Our work for our clients, especially our employee satisfaction and engagement studies, often includes comparisons to national or industry norms or across groups within their organizations. These comparisons enable clients to where they stand in and help them set reasonable goals for organizational improvement. In recent weeks we’ve had several conversations regarding the pros and cons of different ways of expressing these comparative figures – as percentage distributions, as averages and as indexes. We strongly feel that percentage distributions offer the best approach in most cases. Today we’ll show why we prefer percentage distributions over averages and in the next blog we’ll show why we also prefer percentages over indexes.
Averages offer the benefit of simplicity for the end users of data. If a survey question has a 5-point scale that is converted to the numbers 1 through 5, taking the numerical average of the responses produces a score between 1 and 5. It’s then a simple matter to compare across groups. If we put the “5” at the positive end of the scale, then those groups – workgroups, locations, divisions – with higher scores are doing better than those whose scores are lower. It’s easy to glance at a set of these average scores and identify priorities for improvement.

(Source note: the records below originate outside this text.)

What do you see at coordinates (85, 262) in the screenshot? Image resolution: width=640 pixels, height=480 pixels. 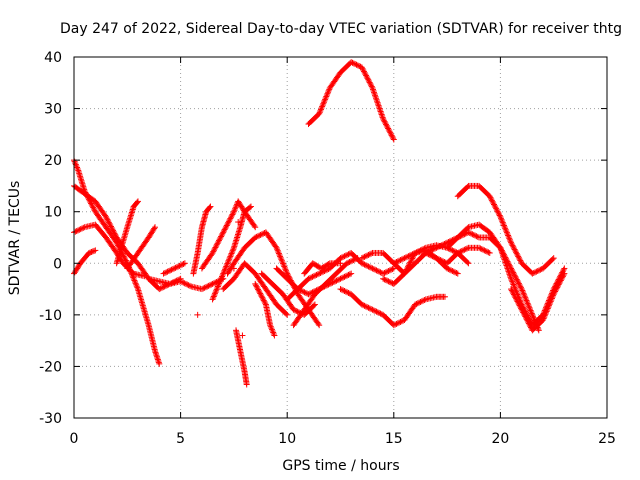 I see `series-arc4` at bounding box center [85, 262].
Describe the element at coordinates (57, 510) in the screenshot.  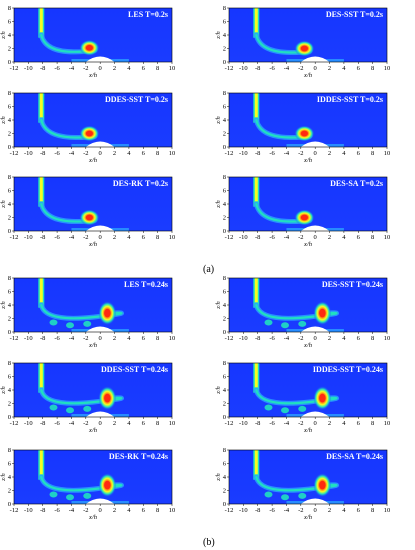
I see `x-tick-label: -6` at that location.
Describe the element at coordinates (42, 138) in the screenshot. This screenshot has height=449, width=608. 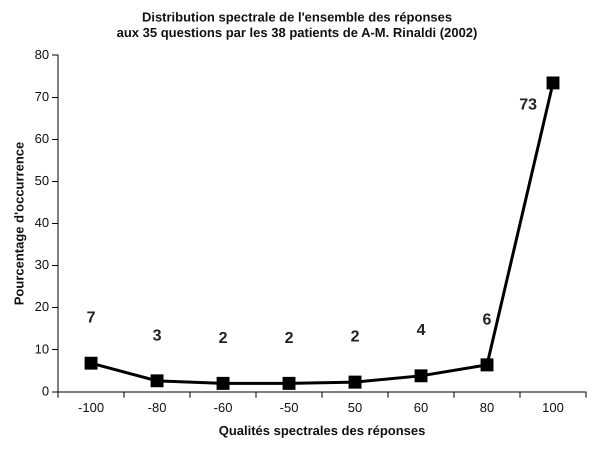
I see `y-tick-label: 60` at that location.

The problem with using averages, however, lies in the nature of the average (technically known as the arithmetic mean), as a statistic. An average is a measure of central tendency and has an underlying assumption that the answers are more-or-less normally distributed. This assumption is often incorrect. It is not uncommon to find survey responses that are skewed toward one end of the scale or even polarized. Using a central tendency measure when there is no central tendency can reduce the utility of the information or even be misleading. A simple example can show why this is true. Imagine three work groups all answering the question “How much do you like your job?” using s 5-point scale. Each group has 10 employees:
In group one, all 10 employees choose the middle of the scale
In group two, 5 employees choose one end of the scale, and 5 choose the other end
In group three, 2 employees choose each of the 5 points on the scale
The average score for all three groups is a “3.” None of these groups has a central tendency and taking an average obscures an important feature of the data – the way the opinions are distributed. If these three work groups all reported to you, which information would be most actionable – knowing that they all have the same average score or knowing something about how the scores are distributed? We think the answer is pretty obvious.

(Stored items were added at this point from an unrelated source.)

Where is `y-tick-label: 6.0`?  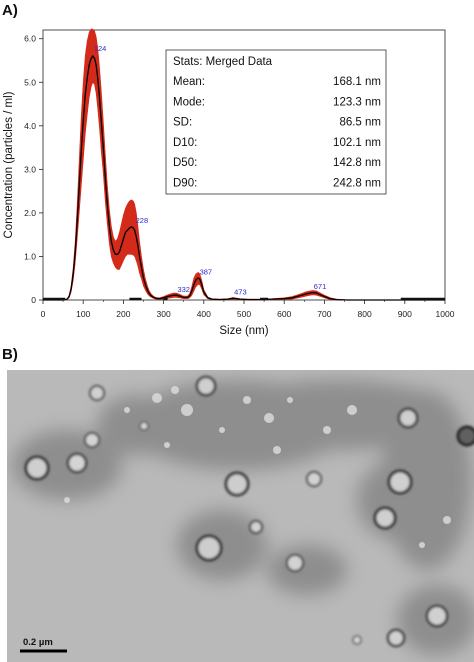
y-tick-label: 6.0 is located at coordinates (30, 39).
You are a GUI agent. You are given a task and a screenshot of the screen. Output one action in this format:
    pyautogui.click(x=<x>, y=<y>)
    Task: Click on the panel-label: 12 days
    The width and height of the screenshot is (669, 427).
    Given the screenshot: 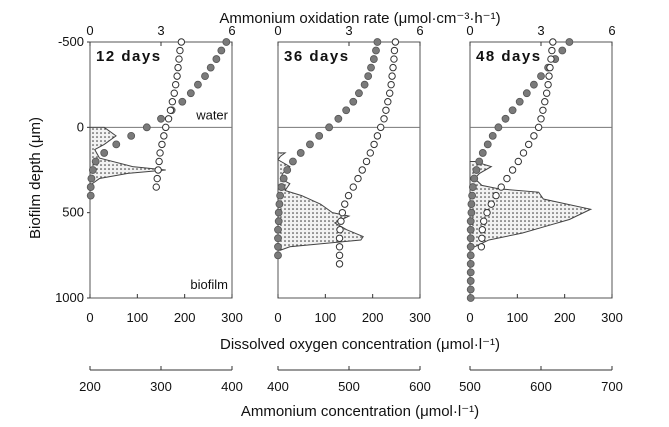 What is the action you would take?
    pyautogui.click(x=129, y=56)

Whether in market research or national politics the difference between winning and losing is often in the percentage distribution, not the average. In the 2012 election, more votes were cast for Democratic candidates for the House of Representatives than for Republican candidates, but we have a Republican majority in the House because of the way those votes were distributed across congressional districts. Nate Silver made his reputation as a predictor of elections by understanding the details of percentage distributions of voter behavior. We feel our clients need and deserve the same level of information about the issues that are important to them. So even though average scores are easy to calculate and present, we think that looking at percentage distributions is worth it.